/ Money

Stop charging us to make financial complaints

Old phone handset

The use of costly numbers for customer service and complaints lines has been banned in many sectors. So why are financial providers excluded? We’re calling on the Financial Conduct Authority to act.

You can’t help but wonder whether forcing customers to pay through the nose to make a complaint is a ploy to deter them from doing so.

Companies, of course, have various arguments for why they need to use expensive 084 and 087 numbers for their customer service and complaints lines. But the fact remains that plenty of companies don’t use them, so people just don’t buy the arguments any more.

Costs vary enormously

The cost of calling these numbers varies wildly; for example, your mobile provider could charge you anything up to 41p a minute. If you have no idea what you’re going to pay – and plenty of us don’t – that’s all the more reason not to call.

More than 65,000 of you joined our Costly Calls campaign for helplines to be on basic-rate numbers. December saw two major changes. The government got embarrassed about its own use of costly numbers for helplines, issuing guidance to departments not to use them for key public services, particularly those for vulnerable people or people on a low income.

It also announced that travel companies would be covered by the Consumer Rights Directive, which bans the use of costly helplines. From June, these firms won’t be able to charge premium rates if you want to call their customer services and nor will shops – high street or online – as the rules also apply to them.

Financial services excluded

But the rules don’t cover financial services, the industry probably most famous of all for generating complaints. Which? research last November found that nearly three quarters of 242 customer service or complaint lines for financial firms, including high street banks, were expensive 084 or 087 numbers. The list of shame included HSBC, Lloyds Bank and Nationwide.

We’ve called on the Financial Conduct Authority (FCA) to act. It says it would prefer companies to change voluntarily, but we believe this is going to take too long.

Our campaign has won over Barclays and Barclaycard, which have agreed to change their helpline numbers, as has RBS and TSB, but there are plenty of others which haven’t.

The FCA just needs to require all financial companies to do what these banks have already done, so why doesn’t it do so?

Comments
Member

I would like to know why Ofcom has allowed financial services to continue to use expensive phone numbers. Perhaps it is time to tackle Ofcom and the other regulators that are not doing enough to support consumers.

Member

Ofcom regulates the telecoms industry and the supply of telephone numbers.

It does not regulate users of telephone numbers.

Member

OK. What I should have said is that Ofcom should be pushing financial services to stop using expensive phone numbers. It may not have the authority but it can promote change.

Member

The worst example I’ve seen is Creation which issues credit cards affiliated to a number of organisations such as the travel industry and football clubs. Creation uses a premium rate 0871 number for its customer services department – http://www.creation.co.uk/contact-us.html

0871 numbers are supposed to be regulated by PhonepayPlus but I don’t even see a price warning.on Creation’s contact page.

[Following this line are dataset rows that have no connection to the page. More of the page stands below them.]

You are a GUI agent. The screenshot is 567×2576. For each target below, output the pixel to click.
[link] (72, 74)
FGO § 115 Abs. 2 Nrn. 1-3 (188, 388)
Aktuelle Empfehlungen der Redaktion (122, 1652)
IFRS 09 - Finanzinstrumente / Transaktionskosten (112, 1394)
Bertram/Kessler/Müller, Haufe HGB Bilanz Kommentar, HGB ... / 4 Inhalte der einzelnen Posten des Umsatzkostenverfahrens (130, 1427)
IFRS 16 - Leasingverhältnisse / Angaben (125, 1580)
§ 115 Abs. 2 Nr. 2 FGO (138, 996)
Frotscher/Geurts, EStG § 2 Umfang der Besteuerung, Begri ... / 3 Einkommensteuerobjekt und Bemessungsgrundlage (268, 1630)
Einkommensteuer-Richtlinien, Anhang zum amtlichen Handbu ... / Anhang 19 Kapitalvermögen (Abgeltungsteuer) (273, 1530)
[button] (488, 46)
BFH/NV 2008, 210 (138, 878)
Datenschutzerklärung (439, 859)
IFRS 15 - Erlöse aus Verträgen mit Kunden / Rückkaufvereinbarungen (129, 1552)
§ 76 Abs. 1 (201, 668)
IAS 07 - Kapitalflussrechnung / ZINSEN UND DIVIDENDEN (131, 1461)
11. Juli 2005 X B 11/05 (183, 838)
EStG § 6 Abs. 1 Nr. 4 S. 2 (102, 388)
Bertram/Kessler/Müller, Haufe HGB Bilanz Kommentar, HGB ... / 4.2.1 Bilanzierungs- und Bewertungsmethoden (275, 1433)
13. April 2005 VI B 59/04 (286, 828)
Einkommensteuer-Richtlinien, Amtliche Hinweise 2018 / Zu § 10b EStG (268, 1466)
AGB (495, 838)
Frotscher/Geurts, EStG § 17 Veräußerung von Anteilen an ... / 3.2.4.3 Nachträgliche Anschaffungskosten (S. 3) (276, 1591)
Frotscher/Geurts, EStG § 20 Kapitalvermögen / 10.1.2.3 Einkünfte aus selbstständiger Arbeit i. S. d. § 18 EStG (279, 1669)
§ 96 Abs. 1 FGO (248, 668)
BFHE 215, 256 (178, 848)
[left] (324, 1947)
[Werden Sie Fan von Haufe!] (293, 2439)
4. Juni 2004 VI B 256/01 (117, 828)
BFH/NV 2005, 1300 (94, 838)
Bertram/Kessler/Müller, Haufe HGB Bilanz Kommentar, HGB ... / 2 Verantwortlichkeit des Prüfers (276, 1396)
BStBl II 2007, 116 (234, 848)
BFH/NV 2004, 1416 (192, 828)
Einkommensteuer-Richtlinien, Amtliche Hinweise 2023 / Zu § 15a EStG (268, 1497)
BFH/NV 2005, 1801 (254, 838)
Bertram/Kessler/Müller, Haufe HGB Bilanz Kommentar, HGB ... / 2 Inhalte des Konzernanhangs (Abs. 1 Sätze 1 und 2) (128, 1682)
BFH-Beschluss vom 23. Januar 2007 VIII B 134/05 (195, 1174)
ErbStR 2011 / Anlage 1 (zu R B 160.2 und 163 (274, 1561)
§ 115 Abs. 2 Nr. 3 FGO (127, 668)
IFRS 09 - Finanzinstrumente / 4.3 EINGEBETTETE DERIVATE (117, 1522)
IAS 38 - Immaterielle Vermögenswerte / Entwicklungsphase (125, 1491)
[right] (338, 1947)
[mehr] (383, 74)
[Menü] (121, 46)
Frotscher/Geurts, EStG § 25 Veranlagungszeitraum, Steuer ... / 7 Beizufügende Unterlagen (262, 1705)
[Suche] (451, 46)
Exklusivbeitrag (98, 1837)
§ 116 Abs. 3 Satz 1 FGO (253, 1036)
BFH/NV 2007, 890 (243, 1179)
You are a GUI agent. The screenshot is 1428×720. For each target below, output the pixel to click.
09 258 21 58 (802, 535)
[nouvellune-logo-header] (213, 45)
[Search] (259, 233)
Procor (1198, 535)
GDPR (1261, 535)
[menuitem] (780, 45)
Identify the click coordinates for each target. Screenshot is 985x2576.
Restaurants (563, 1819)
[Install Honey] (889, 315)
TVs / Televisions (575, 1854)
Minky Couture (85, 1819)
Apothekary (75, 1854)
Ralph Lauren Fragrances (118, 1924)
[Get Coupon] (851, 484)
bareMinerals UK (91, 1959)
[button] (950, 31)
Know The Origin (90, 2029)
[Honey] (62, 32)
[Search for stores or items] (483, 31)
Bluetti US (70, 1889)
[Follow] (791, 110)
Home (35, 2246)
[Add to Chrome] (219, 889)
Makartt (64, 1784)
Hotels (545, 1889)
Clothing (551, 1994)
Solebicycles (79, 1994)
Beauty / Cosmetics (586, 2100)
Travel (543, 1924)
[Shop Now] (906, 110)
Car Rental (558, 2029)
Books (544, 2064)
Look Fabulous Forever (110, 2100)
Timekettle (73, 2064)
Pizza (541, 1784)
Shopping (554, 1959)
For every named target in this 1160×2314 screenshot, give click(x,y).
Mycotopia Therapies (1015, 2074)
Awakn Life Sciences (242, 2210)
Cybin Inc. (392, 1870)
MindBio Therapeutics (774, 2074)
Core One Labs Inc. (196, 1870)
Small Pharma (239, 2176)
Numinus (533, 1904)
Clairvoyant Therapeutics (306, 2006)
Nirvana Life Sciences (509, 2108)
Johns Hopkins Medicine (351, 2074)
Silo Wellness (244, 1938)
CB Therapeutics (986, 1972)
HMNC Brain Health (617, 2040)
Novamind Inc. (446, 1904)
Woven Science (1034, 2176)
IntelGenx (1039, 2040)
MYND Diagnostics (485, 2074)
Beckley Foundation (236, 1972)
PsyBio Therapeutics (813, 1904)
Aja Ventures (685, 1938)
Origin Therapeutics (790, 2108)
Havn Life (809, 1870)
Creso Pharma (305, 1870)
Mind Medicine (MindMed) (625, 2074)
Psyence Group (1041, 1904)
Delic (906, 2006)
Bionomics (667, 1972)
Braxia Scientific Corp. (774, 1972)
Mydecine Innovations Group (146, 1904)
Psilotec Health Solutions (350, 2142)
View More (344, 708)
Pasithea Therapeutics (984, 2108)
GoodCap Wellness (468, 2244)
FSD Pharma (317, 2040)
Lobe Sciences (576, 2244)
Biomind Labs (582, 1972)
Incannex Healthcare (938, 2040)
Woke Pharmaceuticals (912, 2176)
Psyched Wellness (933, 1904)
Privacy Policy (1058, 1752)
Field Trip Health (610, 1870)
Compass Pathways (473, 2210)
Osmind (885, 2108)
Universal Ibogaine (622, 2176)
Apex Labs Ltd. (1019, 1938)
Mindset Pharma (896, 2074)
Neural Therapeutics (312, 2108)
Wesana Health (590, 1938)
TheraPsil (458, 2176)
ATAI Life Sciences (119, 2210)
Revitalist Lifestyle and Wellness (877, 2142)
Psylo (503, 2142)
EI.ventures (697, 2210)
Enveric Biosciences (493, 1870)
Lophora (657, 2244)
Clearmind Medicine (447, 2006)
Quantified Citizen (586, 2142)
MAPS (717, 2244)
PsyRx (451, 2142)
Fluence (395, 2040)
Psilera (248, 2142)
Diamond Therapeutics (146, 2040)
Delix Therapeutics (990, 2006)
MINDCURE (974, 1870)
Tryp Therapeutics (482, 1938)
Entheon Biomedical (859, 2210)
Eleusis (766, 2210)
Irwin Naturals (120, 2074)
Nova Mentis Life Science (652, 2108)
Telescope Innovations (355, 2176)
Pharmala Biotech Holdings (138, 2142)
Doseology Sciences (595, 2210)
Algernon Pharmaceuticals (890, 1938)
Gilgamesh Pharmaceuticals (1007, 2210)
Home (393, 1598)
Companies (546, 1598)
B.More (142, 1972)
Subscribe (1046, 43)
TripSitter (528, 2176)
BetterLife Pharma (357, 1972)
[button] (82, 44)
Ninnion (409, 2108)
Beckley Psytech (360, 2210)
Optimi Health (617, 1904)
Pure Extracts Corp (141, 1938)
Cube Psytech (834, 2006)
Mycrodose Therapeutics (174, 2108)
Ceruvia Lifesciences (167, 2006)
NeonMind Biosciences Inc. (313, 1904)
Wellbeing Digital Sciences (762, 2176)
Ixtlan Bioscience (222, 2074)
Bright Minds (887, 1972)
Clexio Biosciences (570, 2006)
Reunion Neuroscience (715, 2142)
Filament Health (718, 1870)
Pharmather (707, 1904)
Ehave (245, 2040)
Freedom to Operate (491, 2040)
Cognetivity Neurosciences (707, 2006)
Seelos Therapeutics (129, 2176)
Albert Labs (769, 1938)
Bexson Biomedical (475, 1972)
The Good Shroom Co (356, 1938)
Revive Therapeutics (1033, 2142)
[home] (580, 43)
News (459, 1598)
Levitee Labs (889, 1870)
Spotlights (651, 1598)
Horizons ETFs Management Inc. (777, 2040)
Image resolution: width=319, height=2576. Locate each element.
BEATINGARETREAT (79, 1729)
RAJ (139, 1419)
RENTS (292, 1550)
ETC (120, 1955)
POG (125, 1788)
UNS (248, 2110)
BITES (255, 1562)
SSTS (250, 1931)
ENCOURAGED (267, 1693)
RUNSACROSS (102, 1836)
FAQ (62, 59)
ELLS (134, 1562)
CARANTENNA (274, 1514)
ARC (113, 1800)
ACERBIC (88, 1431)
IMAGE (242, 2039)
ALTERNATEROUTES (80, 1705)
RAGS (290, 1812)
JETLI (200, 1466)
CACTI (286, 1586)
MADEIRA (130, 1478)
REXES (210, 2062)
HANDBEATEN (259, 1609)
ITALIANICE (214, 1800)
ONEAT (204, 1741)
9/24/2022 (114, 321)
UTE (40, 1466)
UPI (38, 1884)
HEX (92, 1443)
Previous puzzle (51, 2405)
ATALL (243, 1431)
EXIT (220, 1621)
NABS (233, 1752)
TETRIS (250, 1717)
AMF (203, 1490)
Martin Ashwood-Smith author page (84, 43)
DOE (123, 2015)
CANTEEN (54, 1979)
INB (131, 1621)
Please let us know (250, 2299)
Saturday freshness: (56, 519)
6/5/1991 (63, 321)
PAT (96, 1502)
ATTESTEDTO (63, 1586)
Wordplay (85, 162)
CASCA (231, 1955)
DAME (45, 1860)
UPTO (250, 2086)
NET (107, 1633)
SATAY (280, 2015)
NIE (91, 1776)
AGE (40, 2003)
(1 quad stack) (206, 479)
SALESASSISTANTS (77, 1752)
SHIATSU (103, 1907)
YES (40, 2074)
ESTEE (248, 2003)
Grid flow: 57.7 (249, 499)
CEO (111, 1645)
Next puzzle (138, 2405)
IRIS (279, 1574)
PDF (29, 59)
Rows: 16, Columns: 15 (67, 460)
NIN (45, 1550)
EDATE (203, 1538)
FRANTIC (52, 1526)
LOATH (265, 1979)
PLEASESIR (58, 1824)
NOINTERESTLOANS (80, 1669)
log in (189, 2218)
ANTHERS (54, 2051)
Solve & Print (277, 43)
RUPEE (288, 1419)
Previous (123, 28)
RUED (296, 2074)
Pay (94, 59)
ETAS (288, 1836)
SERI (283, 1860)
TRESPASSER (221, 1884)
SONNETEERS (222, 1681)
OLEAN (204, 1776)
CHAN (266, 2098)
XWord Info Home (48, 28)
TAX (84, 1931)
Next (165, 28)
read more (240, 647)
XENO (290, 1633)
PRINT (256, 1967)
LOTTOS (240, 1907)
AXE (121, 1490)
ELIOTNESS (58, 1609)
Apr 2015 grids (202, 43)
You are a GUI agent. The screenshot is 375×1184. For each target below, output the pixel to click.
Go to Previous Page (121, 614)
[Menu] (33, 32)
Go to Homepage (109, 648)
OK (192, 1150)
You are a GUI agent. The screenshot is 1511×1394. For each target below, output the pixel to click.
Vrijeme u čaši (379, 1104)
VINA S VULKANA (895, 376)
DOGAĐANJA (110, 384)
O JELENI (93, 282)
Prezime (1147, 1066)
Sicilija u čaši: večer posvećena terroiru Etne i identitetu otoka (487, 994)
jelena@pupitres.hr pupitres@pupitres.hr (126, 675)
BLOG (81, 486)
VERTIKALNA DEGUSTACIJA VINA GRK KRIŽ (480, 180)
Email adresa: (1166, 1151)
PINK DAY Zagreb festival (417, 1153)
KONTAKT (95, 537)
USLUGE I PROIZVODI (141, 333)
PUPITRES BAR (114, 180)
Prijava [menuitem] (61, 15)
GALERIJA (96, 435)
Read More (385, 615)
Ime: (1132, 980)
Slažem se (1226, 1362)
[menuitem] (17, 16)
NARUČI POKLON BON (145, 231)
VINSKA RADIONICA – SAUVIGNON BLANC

There is no justification for the use of above-basic-rate numbers by any industry sector. There should be a blanket ban with no exceptions.

Member
Malcolm Evans says:
25 November 2014

Can’t agree more. We have finance for car insurance through them and quite frankly, the customer support as a whole is laughable. Trying to contact them with regards an issue on the account is through their premium 0871 number, which is stated on their website as “no more than 10p a minute” from land lines.

They offer an online service to manage the account, which you can’t actually sign up to as there are always issues with trying to log into after registration and as such, you are then forced to use the premium number anyway.

With APR on the finance taken out applied, and additional charges, why must we then be levied call charges to rectify issues on accounts with customer support?

We will be seeing the remainder of the contract out, as only a couple of months remaining, but then will be seeking an alternative insurance provider who do not use Creation finance and have an underwriter who actually cares about the customer and not just their profits……

Member

Hi all, you might have spotted this today. The Prime Minister today called on the Environment Agency to stop using an 0845 number for its Floodline. This government helpline was charging callers up to 41p per minute. David Cameron said the use of such numbers should be ended ‘as quickly as it possibly can be’.

We also think it’s wrong that families hit by the recent floods are being asked to call high-rate numbers to make an insurance claim.

Our research last year found that 79% of home insurers used 084 or 087 numbers for their customer lines, including Aviva, Churchill and Direct Line. As with the banks, we want the financial regulator to ban insurers from using expensive numbers for customers. Here’s our petition again: http://www.which.co.uk/campaigns/premium-rate-phone-numbers/insurers-flood-victims-costly-phone-numbers/

Member
Linda says:
23 April 2015

I asked my bank (Santander) for the direct line number for my local branch as I did not want to use the 0845 customer services number. They gave me a number beginning 055 but did not say that this is a premium number. I only found out about this when my mobile phone bill showed a cost of just under £3 for 2 brief calls. I think this is a disgrace and will probably make a formal complaint about it.